Summary of pmela genotype–phenotype relations and illustrations suggesting how the heterozygous ua5030 phenotype might be attributed to aberrant fibril formation and melanin deposition. (A) The linear wildtype (WT) peptide has a subset of residues colour-coded for their biochemical properties, akin to Figure 2. There are seven repeated modules. We assume a small conformational change (details unknown) at the location of the 4-residue deletion (Δ4aa, blue arrow), represented here by the absence of a slight bend in the peptide shape at the C-terminal repeat. (B) Homozygous mutant Pmela can stack together effectively (akin to WT), where the mutant is disrupted (e.g., 4 residues shorter) consistent with lost function (abundance of this protein is low in homozygous mutants). In heterozygous Pmela^WT/ua5030 fish, the melanosome has a mixture of two different peptides that try to assemble, and the stacking is disrupted (apparent on right side of the stack). Top half of the heterozygous stack imagines a 1:1 ratio and exactly reiterated WT/mutant/WT/mutant peptides, and bottom of stack imagines a more random recruitment of WT vs. mutant peptides. This is meant to represent how the intermolecular interaction of PMEL variants might be impactful in the heterozygous state (disrupting melanin pigment deposition and melanosome shape), consistent with a dominant inheritance.

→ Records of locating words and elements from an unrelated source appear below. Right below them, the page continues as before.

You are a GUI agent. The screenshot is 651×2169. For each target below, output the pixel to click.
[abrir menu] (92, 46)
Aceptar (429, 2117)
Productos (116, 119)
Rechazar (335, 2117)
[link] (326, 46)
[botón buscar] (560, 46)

Imagine each stack is extended top and bottom to make a fibril, and fibrils then form a scaffold for both melanin deposition and melanosome morphogenesis. This simplified schematic ignores various details of PMEL biochemistry. (C) Summary of how pigmentation phenotypes differ in various disruptions. Repeat domain (RPT) presented as a box, protein schematic summarizes the different phenotypes using gray colouration for hypomorphs or null mutations, and truncations in fdv are schematized shorter. The legend shows the various changes to the photoreceptors and retinal pigmented epithelium: see text and previously published works [1,19,20]. Near-absence of Pmela or loss-of-function mutation produces pigment phenotypes, but moderately reduced abundance of Pmela does not. Phenotypes in ua5030 heterozygotes are consistent with an altered RPT domain leading to dominant inheritance of pigmentation deficits.